Skip to content

ma-tech/Anatomy

Repository files navigation

Welcome to the Anatomy Repository

This repository is the home of all HGU IGMM code for manipulating Anatomy Databases.

The code consists of:

  1. Java Classes, including a full Java DAO (Data Access Object layer) ( on top of MySQL ), influenced by BalusC ( eg. http://balusc.blogspot.co.uk/2008/07/dao-tutorial-data-layer.html )

  2. Python Classes, again another DAO in Python; these rebuild the database's derived data tables; and produce many reports in RTF, TXT and XML

The Database itself is implemented in MySQL, and is a realisation of a Directed Acyclic Graph (DAG), as a Tree stored in Relational form.

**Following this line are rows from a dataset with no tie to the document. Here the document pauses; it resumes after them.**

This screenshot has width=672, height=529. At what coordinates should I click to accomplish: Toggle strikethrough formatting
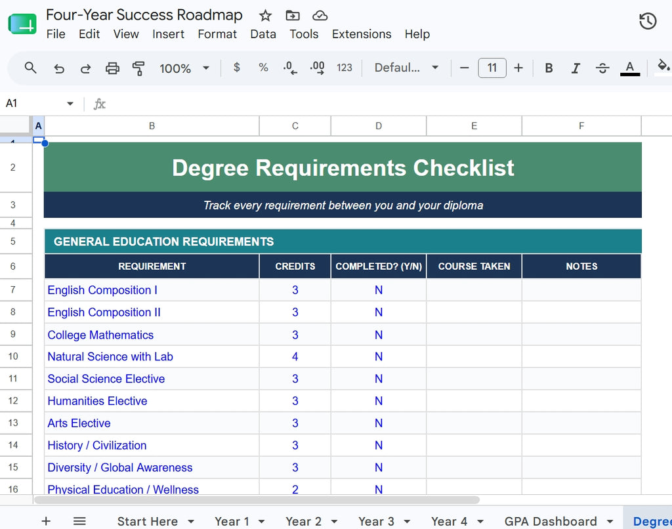[602, 68]
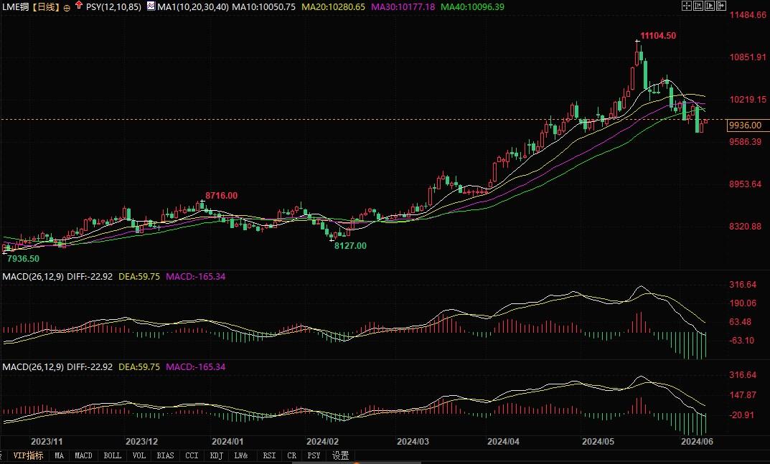Click the collapse-left chart range icon
The height and width of the screenshot is (464, 770).
tap(700, 6)
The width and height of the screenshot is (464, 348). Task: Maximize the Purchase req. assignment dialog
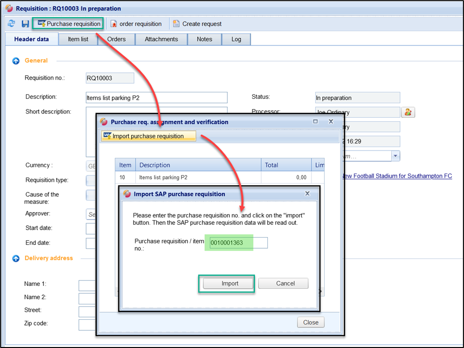[315, 122]
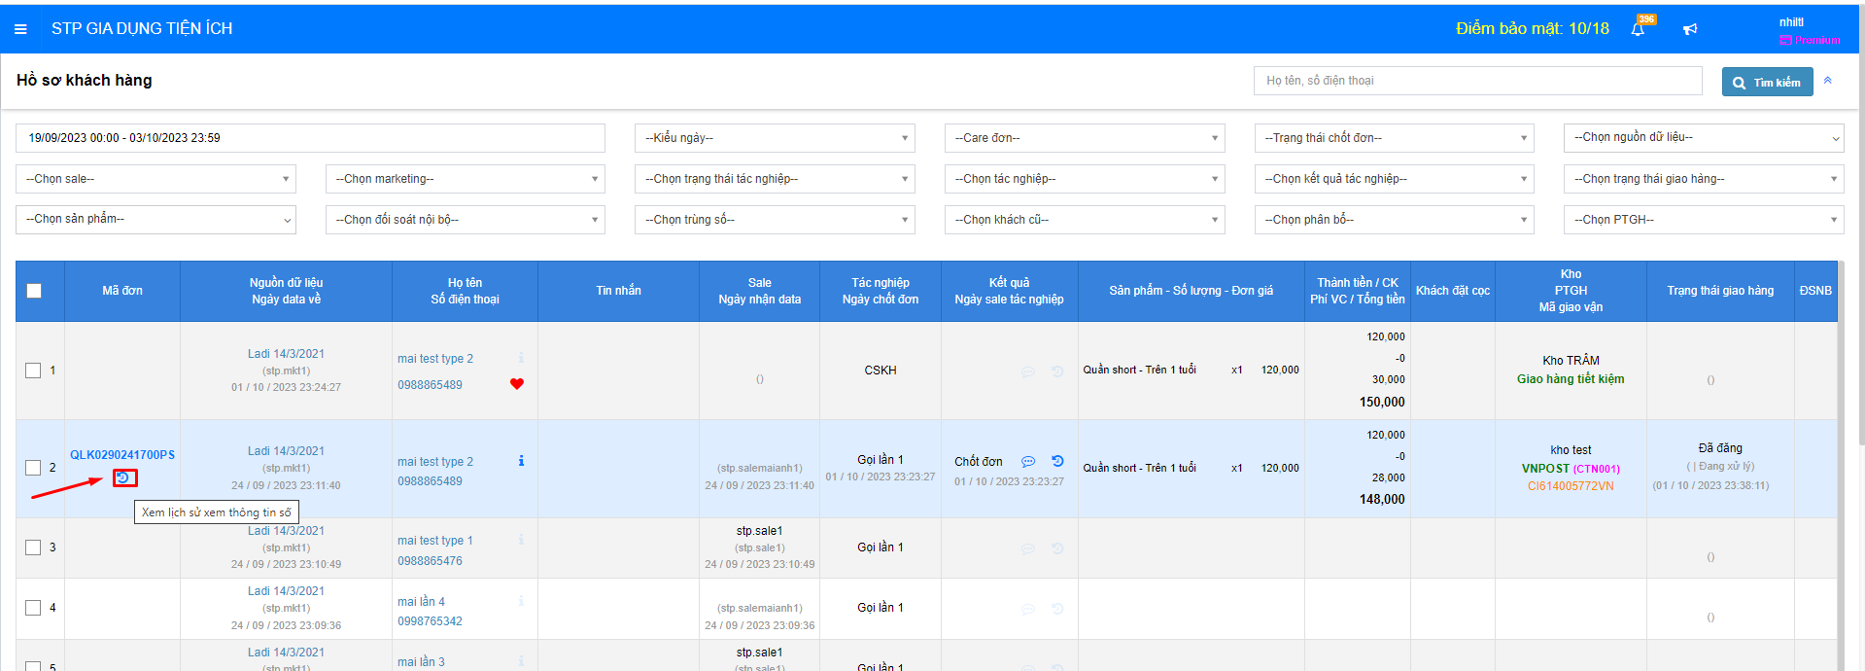
Task: Select the checkbox for row 3
Action: click(x=33, y=547)
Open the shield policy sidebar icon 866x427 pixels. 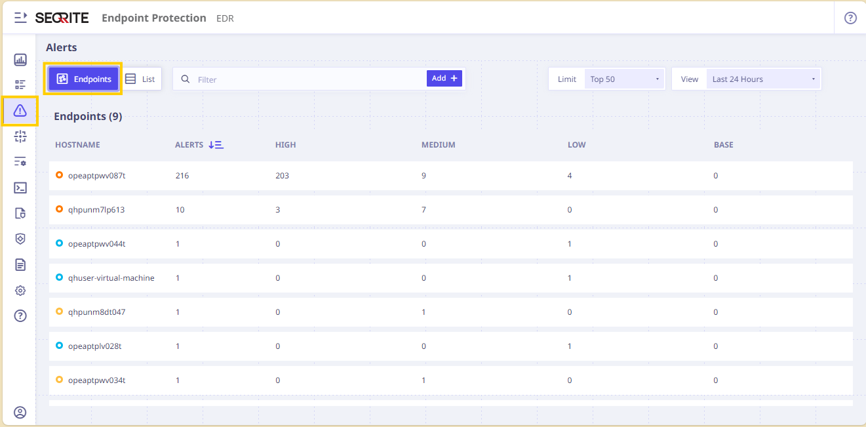click(20, 239)

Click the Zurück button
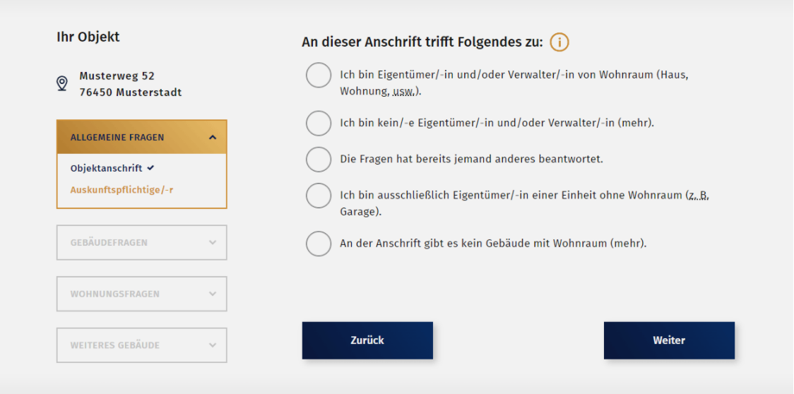click(x=367, y=340)
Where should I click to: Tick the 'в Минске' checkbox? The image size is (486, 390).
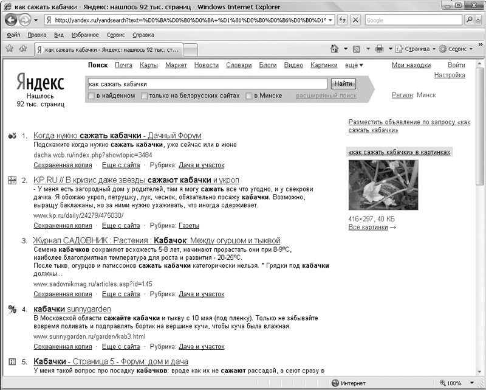point(249,96)
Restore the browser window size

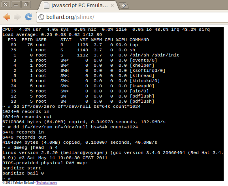26,4
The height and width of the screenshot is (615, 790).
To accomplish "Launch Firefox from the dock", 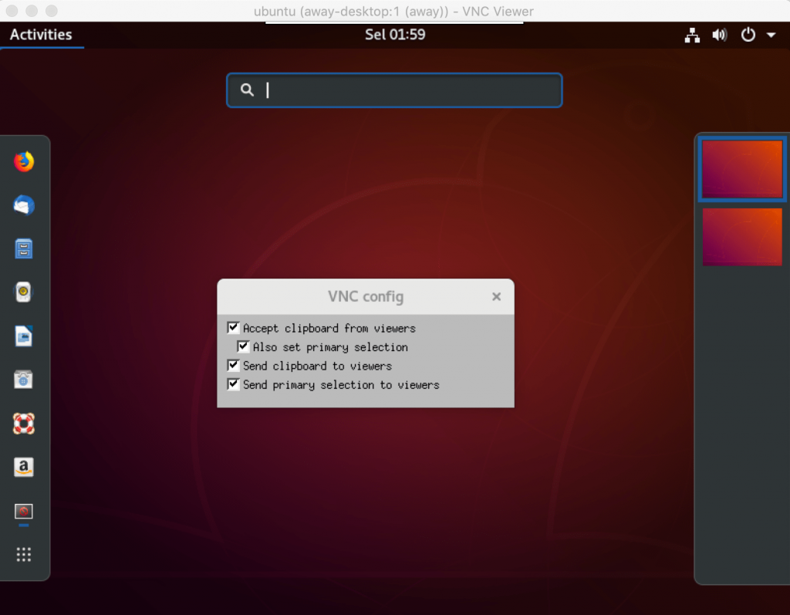I will (x=24, y=162).
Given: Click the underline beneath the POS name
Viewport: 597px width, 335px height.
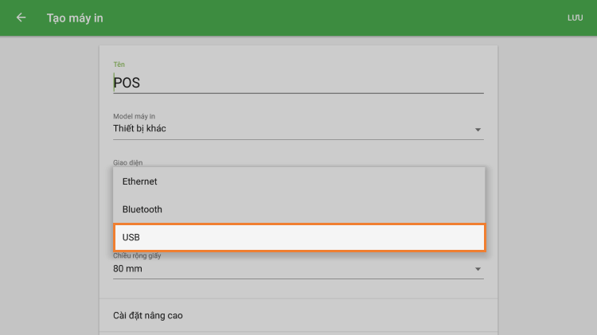Looking at the screenshot, I should click(298, 93).
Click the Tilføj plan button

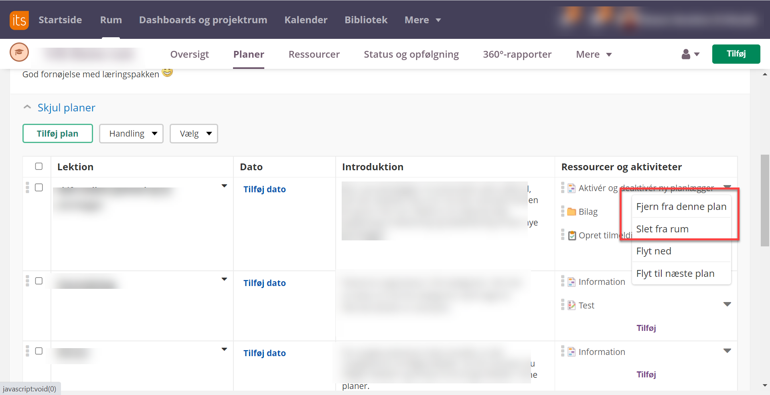[58, 133]
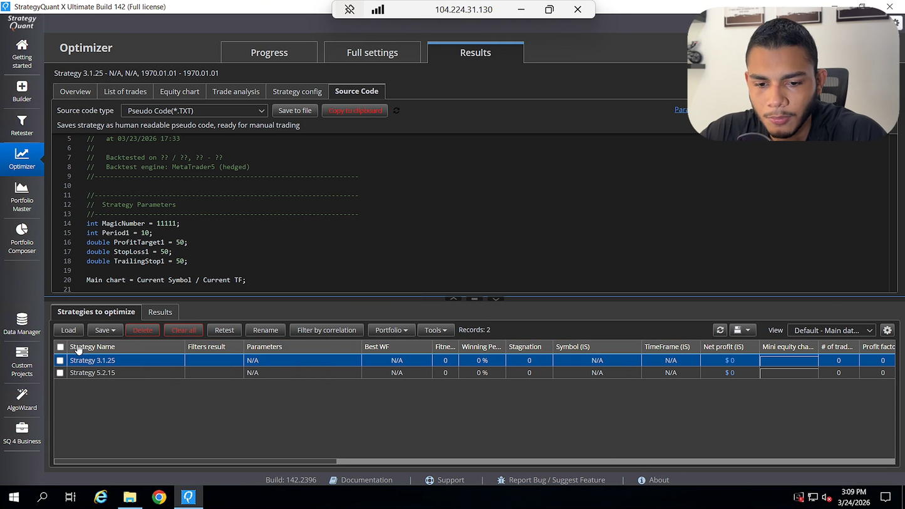Click the Filter by correlation button
Screen dimensions: 905x509
[326, 330]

The Database has the following "Core" tables: EDITOR, SOURCE, STAGE, NODE, TIMED_NODE, RELATIONSHIP, SYNONYM, VERSION, PERSPECTIVE_AMBIT

Each of these Core Tables has a unique Surrogate Key, which is stored in the OBJECT table.

Of these Core Tables, STAGE, NODE, TIMED_NODE, RELATIONSHIP, provide the main structure to the database. Nodes are Related to Other Nodes through the Relationship Table; Nodes exist for a range of Stages, and for each stage in the range, a Timed Node exists.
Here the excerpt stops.